Contents
Building Your Own Voice Assistant
Home Assistant now offers its own dedicated Voice PE hardware, which makes getting started very easy. But building your own voice assistant has some big advantages: you can do it cheaper (especially if you intend to build several), learn how the technology actually works, and fully customize it to your needs. Instead of being locked to one device, you can put together your own assistants for different rooms around the house.
In this article, we'll walk through how to assemble a small, low-cost voice assistant using off-the-shelf parts. It won't take much more than some jumper cables and a bit of patience to get everything running with Home Assistant.
What You'll Need
- ESP32-C3 N16R8 board – a compact microcontroller with Wi-Fi, perfect for running voice assistants.
- INMP441 microphone – a digital microphone that can clearly capture your voice commands.
- MAX98357A amplifier – allows you to connect a small speaker so the assistant can talk back to you.
- Speaker – any small 4Ω or 8Ω speaker will work with the amplifier for audio output.
- Jumper cables – for connecting the microphone and amplifier to the ESP32 board.
- Optional: Breadboard – keeps the wiring neat and lets you rearrange connections more easily, but you can also just use jumper cables directly.
With this hardware, you'll be able to capture voice, process it through Home Assistant, and get spoken responses – essentially replicating the functionality of commercial smart speakers, but entirely under your control.
USB Ports and Flashing Firmware
The ESP32-S3 DevKitC-1 has multiple GPIO (General Purpose Input/Output) pins that we'll use to connect the microphone and amplifier. Before wiring, check two solder jumpers on your board:
- RGB – make sure this jumper is soldered (closed) if you want to use the onboard WS2812 RGB LED. This guide assumes it is enabled, so ESPHome can control the built-in LED for status feedback.
- In-Out – solder this jumper closed if you want the USB's 5 V to appear on the 5Vin pin. This is required to power the MAX98357A amplifier from the ESP32 board itself. Leave it open only if you plan to supply 5 V from an external source instead.
INMP441 Microphone → ESP32-S3
- L/R → GND (forces the mic to output the left channel)
- WS (Word Select / LRCL) → GPIO21
- SCK (Bit Clock) → GPIO13
- SD (Data Out) → GPIO18
- VDD → 3.3V on ESP32
- GND → any GND pin on ESP32
The INMP441 outputs digital audio using the I²S protocol. SCK and WS keep the data in sync, while SD carries the microphone signal. The L/R pin isn't an audio signal - it just selects whether the mic acts as the left or right channel.
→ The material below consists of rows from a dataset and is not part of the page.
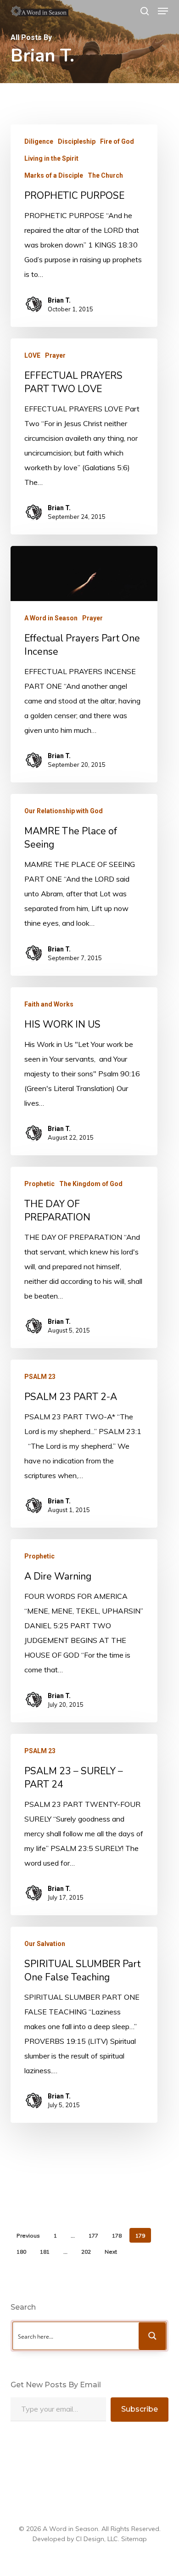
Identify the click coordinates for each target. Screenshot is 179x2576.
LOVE (32, 355)
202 (86, 2251)
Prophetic (39, 1183)
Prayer (55, 355)
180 (21, 2251)
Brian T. (59, 300)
In this build it's tied to GND, so the ESP32 reads the left channel.
MAX98357A Amplifier → ESP32-S3
- LRC (Word Select / LRCL) → GPIO16
- BCLK (Bit Clock) → GPIO15
- DIN (Data In) → GPIO17
- GAIN → leave unconnected (defaults to ~9 dB gain)
- SD (Shutdown) → leave unconnected (amp stays on by default)
- GND → any GND pin on ESP32
- VIN → 5Vin pin on ESP32 (requires In-Out jumper soldered if powered from USB)
The MAX98357A takes digital audio from the ESP32 over I²S and drives your speaker. GAIN and SD are optional pins - if you don't connect them, the amp will default to a
Speaker → MAX98357A
- If your speaker has red and black wires: connect red to + and black to -
- If your speaker just has two terminals: look for small + and - markings and connect accordingly
Use a small 4 Ω or 8 Ω speaker. With only one speaker, reversing the polarity won't damage anything - it will still play sound. But for best practice (and to avoid problems if you ever add a second speaker), follow the polarity markings or wire colors consistently.
LED Feedback
The ESP32-S3 DevKitC-1 includes a built-in WS2812 RGB LED on GPIO48. With the RGB jumper soldered, this LED is available to ESPHome and will show different effects for listening, thinking, and replying. No extra wiring is needed.
Power & Ground
Make sure that all modules share a common ground with the ESP32. If you use a breadboard, you can connect all GND pins together along one rail for tidiness.
USB Ports and Flashing Firmware
The ESP32-S3 DevKitC-1 (N16R8) has two USB-C ports on the board. They look similar but serve different purposes:
- USB (sometimes labeled "USB OTG") – this port is wired directly to the ESP32-S3 chip. It supports native USB features and is the main port you'll use for flashing firmware with ESPHome.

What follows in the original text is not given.